DIRECTIONS FOR THIS TASK |
Arrange every line of the records below as a Markdown table with two columns, Row and Line. Number the rows in order and leave out any blank lines.
>>>
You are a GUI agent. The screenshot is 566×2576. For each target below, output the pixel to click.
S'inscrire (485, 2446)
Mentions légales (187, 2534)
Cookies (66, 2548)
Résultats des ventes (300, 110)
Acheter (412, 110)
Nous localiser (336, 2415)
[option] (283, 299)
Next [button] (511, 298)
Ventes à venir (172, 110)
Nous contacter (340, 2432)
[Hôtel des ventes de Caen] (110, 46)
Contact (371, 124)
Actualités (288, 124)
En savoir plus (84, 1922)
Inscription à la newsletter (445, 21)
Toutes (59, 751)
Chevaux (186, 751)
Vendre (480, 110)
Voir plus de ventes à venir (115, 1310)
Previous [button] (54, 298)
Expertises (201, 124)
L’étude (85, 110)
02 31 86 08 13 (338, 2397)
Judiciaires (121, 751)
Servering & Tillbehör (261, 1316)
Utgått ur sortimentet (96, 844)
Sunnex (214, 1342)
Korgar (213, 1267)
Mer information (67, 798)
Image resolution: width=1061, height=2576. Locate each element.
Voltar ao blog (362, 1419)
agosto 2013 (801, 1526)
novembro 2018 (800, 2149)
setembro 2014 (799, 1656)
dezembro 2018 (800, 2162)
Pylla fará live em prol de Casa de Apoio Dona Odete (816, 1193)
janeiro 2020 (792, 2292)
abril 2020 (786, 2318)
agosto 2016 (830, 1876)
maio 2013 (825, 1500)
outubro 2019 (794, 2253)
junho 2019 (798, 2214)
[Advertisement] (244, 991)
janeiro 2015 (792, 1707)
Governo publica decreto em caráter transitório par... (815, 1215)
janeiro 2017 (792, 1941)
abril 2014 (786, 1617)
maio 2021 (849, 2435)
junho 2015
<<<
TASK RESULT |
| Row | Line |
|---|---|
| 1 | You are a GUI agent. The screenshot is 566×2576. For each target below, output the pixel to click. |
| 2 | S'inscrire (485, 2446) |
| 3 | Mentions légales (187, 2534) |
| 4 | Cookies (66, 2548) |
| 5 | Résultats des ventes (300, 110) |
| 6 | Acheter (412, 110) |
| 7 | Nous localiser (336, 2415) |
| 8 | [option] (283, 299) |
| 9 | Next [button] (511, 298) |
| 10 | Ventes à venir (172, 110) |
| 11 | Nous contacter (340, 2432) |
| 12 | [Hôtel des ventes de Caen] (110, 46) |
| 13 | Contact (371, 124) |
| 14 | Actualités (288, 124) |
| 15 | En savoir plus (84, 1922) |
| 16 | Inscription à la newsletter (445, 21) |
| 17 | Toutes (59, 751) |
| 18 | Chevaux (186, 751) |
| 19 | Vendre (480, 110) |
| 20 | Voir plus de ventes à venir (115, 1310) |
| 21 | Previous [button] (54, 298) |
| 22 | Expertises (201, 124) |
| 23 | L’étude (85, 110) |
| 24 | 02 31 86 08 13 (338, 2397) |
| 25 | Judiciaires (121, 751) |
| 26 | Servering & Tillbehör (261, 1316) |
| 27 | Utgått ur sortimentet (96, 844) |
| 28 | Sunnex (214, 1342) |
| 29 | Korgar (213, 1267) |
| 30 | Mer information (67, 798) |
| 31 | Image resolution: width=1061, height=2576. Locate each element. |
| 32 | Voltar ao blog (362, 1419) |
| 33 | agosto 2013 (801, 1526) |
| 34 | novembro 2018 (800, 2149) |
| 35 | setembro 2014 (799, 1656) |
| 36 | dezembro 2018 (800, 2162) |
| 37 | Pylla fará live em prol de Casa de Apoio Dona Odete (816, 1193) |
| 38 | janeiro 2020 (792, 2292) |
| 39 | abril 2020 (786, 2318) |
| 40 | agosto 2016 (830, 1876) |
| 41 | maio 2013 (825, 1500) |
| 42 | outubro 2019 (794, 2253) |
| 43 | junho 2019 (798, 2214) |
| 44 | [Advertisement] (244, 991) |
| 45 | janeiro 2015 (792, 1707) |
| 46 | Governo publica decreto em caráter transitório par... (815, 1215) |
| 47 | janeiro 2017 (792, 1941) |
| 48 | abril 2014 (786, 1617) |
| 49 | maio 2021 (849, 2435) |
| 50 | junho 2015 |